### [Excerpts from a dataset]
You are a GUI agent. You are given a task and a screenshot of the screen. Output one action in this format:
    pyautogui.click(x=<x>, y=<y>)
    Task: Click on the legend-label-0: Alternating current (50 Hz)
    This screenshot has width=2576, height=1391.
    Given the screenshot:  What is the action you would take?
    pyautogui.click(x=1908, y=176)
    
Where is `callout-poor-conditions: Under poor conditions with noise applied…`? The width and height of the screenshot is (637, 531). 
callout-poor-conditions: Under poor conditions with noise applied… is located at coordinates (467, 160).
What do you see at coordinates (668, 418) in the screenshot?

### [Task]
Copy the entries word for word from their first line through the line containing "pyautogui.click(x=1908, y=176)", including that line.

### [Finished exercise]
You are a GUI agent. You are given a task and a screenshot of the screen. Output one action in this format:
    pyautogui.click(x=<x>, y=<y>)
    Task: Click on the legend-label-0: Alternating current (50 Hz)
    This screenshot has width=2576, height=1391.
    Given the screenshot:  What is the action you would take?
    pyautogui.click(x=1908, y=176)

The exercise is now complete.